#### DATASET EXTRACT

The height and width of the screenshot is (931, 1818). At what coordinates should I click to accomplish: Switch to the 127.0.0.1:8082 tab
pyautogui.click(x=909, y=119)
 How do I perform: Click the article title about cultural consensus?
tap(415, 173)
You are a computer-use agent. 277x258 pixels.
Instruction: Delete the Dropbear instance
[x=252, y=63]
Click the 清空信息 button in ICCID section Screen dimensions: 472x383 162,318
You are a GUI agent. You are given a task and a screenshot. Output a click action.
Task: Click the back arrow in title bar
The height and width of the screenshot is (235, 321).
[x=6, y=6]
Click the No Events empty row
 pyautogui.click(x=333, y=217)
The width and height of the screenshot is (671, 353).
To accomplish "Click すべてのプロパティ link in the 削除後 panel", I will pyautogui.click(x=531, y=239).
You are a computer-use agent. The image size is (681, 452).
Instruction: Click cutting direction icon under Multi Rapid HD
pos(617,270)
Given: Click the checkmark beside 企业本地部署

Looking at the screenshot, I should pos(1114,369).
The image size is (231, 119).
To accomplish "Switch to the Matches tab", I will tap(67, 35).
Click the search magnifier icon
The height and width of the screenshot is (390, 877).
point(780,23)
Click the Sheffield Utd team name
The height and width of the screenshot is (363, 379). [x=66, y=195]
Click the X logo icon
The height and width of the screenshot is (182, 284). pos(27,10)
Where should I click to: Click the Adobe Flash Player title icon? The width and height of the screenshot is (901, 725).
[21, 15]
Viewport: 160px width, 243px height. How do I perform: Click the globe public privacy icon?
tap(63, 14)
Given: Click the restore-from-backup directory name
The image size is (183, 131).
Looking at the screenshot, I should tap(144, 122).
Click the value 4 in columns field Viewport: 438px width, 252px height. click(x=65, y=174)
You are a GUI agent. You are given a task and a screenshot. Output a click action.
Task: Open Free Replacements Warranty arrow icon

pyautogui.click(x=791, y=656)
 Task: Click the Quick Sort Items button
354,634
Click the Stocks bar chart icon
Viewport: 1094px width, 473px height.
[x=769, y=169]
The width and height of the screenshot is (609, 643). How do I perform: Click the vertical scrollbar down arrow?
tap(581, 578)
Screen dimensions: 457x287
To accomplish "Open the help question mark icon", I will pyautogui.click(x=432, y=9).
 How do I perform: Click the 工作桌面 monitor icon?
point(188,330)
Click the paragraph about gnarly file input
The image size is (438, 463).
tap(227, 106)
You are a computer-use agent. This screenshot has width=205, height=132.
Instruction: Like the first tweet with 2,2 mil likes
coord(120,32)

########

WHAT TO DO – Rewrite the items above, substituting "Directive" for every "Instruction" and keeping all other text unchanged.

FINISHED ANSWER –
The height and width of the screenshot is (931, 1818). At what coordinates should I click to accomplish: Switch to the 127.0.0.1:8082 tab
pyautogui.click(x=909, y=119)
 How do I perform: Click the article title about cultural consensus?
tap(415, 173)
You are a computer-use agent. 277x258 pixels.
Directive: Delete the Dropbear instance
[x=252, y=63]
Click the 清空信息 button in ICCID section Screen dimensions: 472x383 162,318
You are a GUI agent. You are given a task and a screenshot. Output a click action.
Task: Click the back arrow in title bar
The height and width of the screenshot is (235, 321).
[x=6, y=6]
Click the No Events empty row
 pyautogui.click(x=333, y=217)
The width and height of the screenshot is (671, 353).
To accomplish "Click すべてのプロパティ link in the 削除後 panel", I will pyautogui.click(x=531, y=239).
You are a computer-use agent. The image size is (681, 452).
Directive: Click cutting direction icon under Multi Rapid HD
pos(617,270)
Given: Click the checkmark beside 企业本地部署

Looking at the screenshot, I should pos(1114,369).
The image size is (231, 119).
To accomplish "Switch to the Matches tab", I will tap(67, 35).
Click the search magnifier icon
The height and width of the screenshot is (390, 877).
point(780,23)
Click the Sheffield Utd team name
The height and width of the screenshot is (363, 379). [x=66, y=195]
Click the X logo icon
The height and width of the screenshot is (182, 284). pos(27,10)
Where should I click to: Click the Adobe Flash Player title icon? The width and height of the screenshot is (901, 725).
[21, 15]
Viewport: 160px width, 243px height. How do I perform: Click the globe public privacy icon?
tap(63, 14)
Given: Click the restore-from-backup directory name
The image size is (183, 131).
Looking at the screenshot, I should tap(144, 122).
Click the value 4 in columns field Viewport: 438px width, 252px height. click(x=65, y=174)
You are a GUI agent. You are given a task and a screenshot. Output a click action.
Task: Open Free Replacements Warranty arrow icon

pyautogui.click(x=791, y=656)
 Task: Click the Quick Sort Items button
354,634
Click the Stocks bar chart icon
Viewport: 1094px width, 473px height.
[x=769, y=169]
The width and height of the screenshot is (609, 643). How do I perform: Click the vertical scrollbar down arrow?
tap(581, 578)
Screen dimensions: 457x287
To accomplish "Open the help question mark icon", I will pyautogui.click(x=432, y=9).
 How do I perform: Click the 工作桌面 monitor icon?
point(188,330)
Click the paragraph about gnarly file input
The image size is (438, 463).
tap(227, 106)
You are a computer-use agent. This screenshot has width=205, height=132.
Directive: Like the first tweet with 2,2 mil likes
coord(120,32)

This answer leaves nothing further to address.